**Collected data entries:**

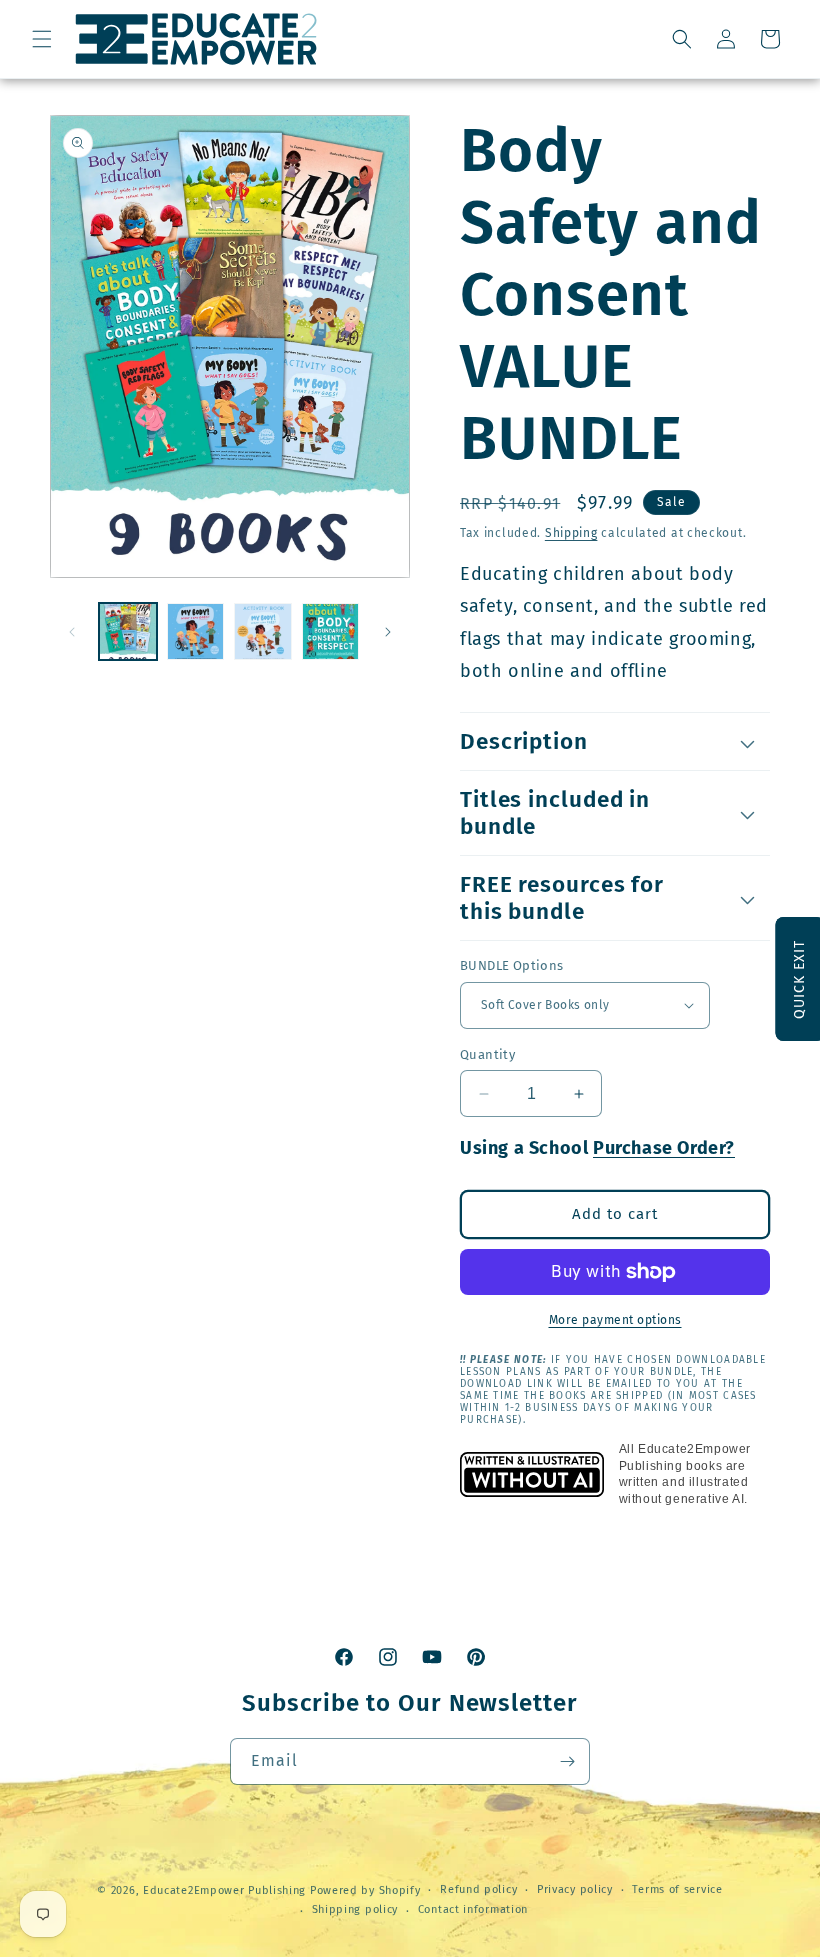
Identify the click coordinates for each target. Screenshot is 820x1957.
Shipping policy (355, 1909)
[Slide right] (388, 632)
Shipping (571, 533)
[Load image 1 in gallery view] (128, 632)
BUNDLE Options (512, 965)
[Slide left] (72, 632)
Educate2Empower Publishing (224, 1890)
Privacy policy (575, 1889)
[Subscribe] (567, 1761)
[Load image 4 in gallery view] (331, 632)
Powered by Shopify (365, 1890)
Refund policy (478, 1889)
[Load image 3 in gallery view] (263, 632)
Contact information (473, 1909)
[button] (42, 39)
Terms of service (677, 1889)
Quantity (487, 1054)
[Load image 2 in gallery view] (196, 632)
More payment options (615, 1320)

**DIRECTIONS:** What is needed is a single number: how many lines of the data contain the word "view".

**RESPONSE BOX:** 4